By Martin O’Shaughnessy

Introduction

Although Pawel Pawlikowski, a leading contemporary film-maker, was based in the UK for much of his career, he is anything but a narrowly British film-maker. Born in Poland, he often turned to the old Eastern Europe for his early documentary works. More recently, he made The Woman in the Fifth (2011), a Paris-centred fiction, Ida (2013), a much praised work about antisemitism in Poland, and Cold War (2018), another Polish-shot film. His body of work and his own trajectory are clearly European or even nomadic rather than narrowly national in their scope (Rydzewska 2012, 92). It is perhaps for that reason that his films often probe questions of mobility, identity and belonging. When he films the UK, as in Last Resort, he is able to see it through an outsider’s eye, the eye of a foreigner for whom it may be a strange and indeed unwelcoming place. Positioning itself close to its migrant protagonists, his film shows how British borders have become places of selection and sorting as some are allowed to move freely while others are not. At the same time, he draws our attention to the state of contemporary Britain and the way it has ceased to be a welcoming society even for its own residents. If, because of their engagement with socio-political themes, we might feel tempted to label Pawlikowski’s documentaries and fictions realist works, we should remember that there is also a poetic or dreamlike quality to his work (Bardan 2008). Last Resort is a migrant’s dream of England but not necessarily a happy one.

 

Plot

Tanya (Dina Korzun) and her son, Artyom (Artyom Strelnikov) travel from Russia to the United Kingdom to join Tanya’s British fiancé, Mark, who is due to meet the pair at the airport. When he fails to arrive, desperate to stay, Tanya claims political asylum. She is taken with Artyom to Stonehaven, a decaying British seaside resort, and finds herself lodged in a grim tower block, alongside many other migrants. There, they are befriended by Alfie (Paddy Considine), a British man who runs an amusement arcade and calls the numbers during bingo sessions for old people.
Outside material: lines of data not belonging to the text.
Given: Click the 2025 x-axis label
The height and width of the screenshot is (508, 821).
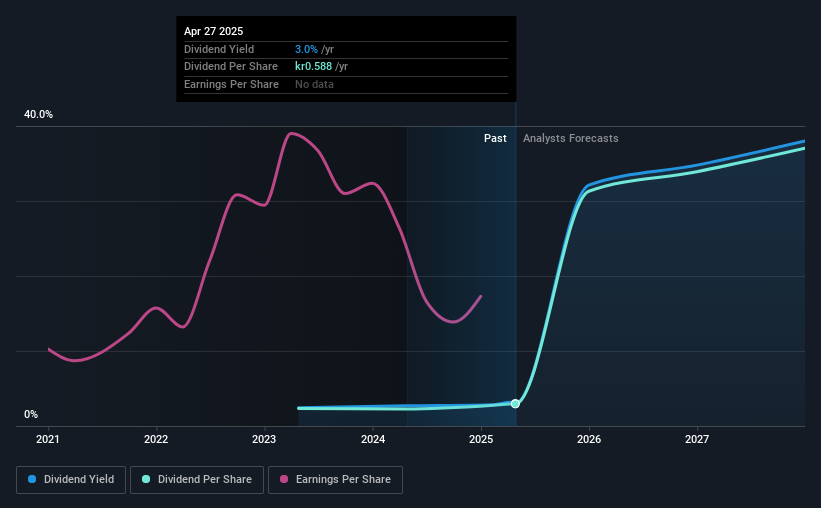Looking at the screenshot, I should [x=481, y=439].
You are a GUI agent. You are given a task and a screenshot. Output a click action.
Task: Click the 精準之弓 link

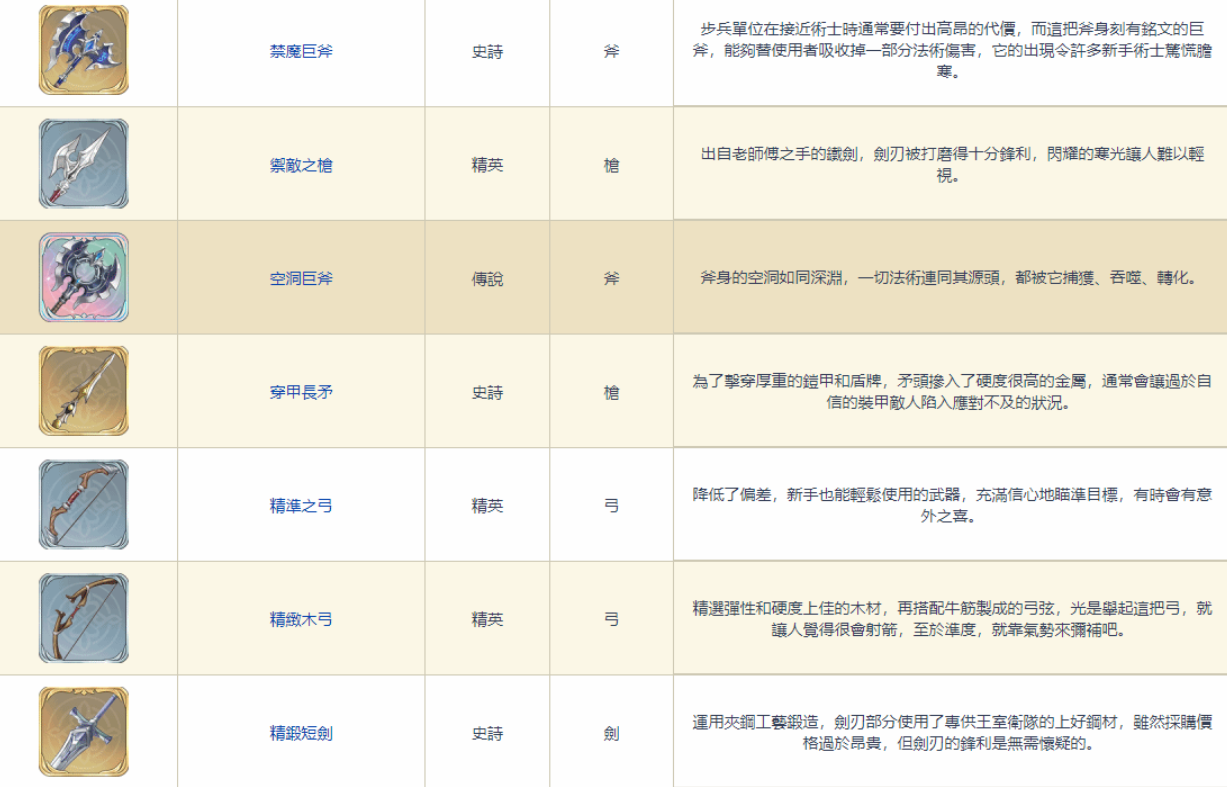[301, 506]
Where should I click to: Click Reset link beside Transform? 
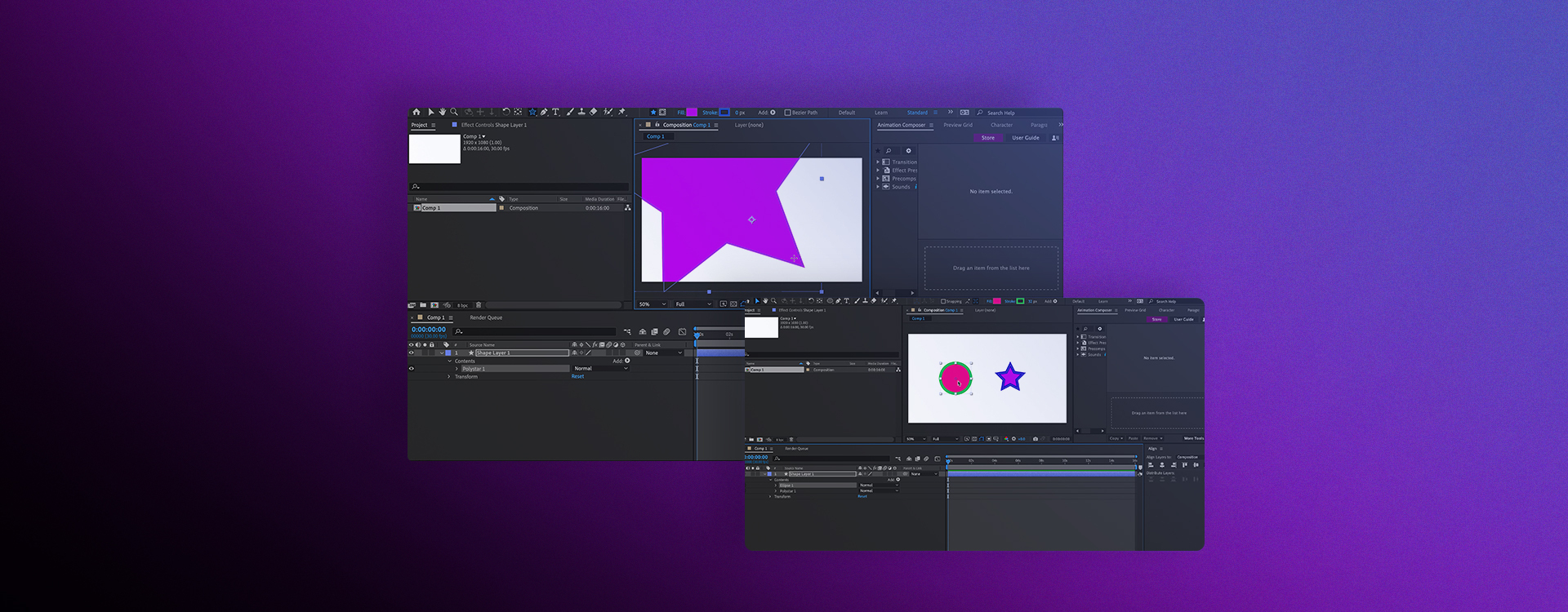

Although the resort still bears traces of its past as a holiday destination, it soon reveals itself to be more like a prison camp than a place of amusement. Tanya cannot escape and she and Artyom must live off the vouchers they are given as asylum seekers. In desperation, Tanya tries to earn money by working for an on-line pornographer but finds the work emotionally impossible to deal with. Finally, Alfie helps her and Artyom escape by ‘borrowing’ a sailing boat. The two make their way to the airport where they first arrived, now happy to awake from their British dream.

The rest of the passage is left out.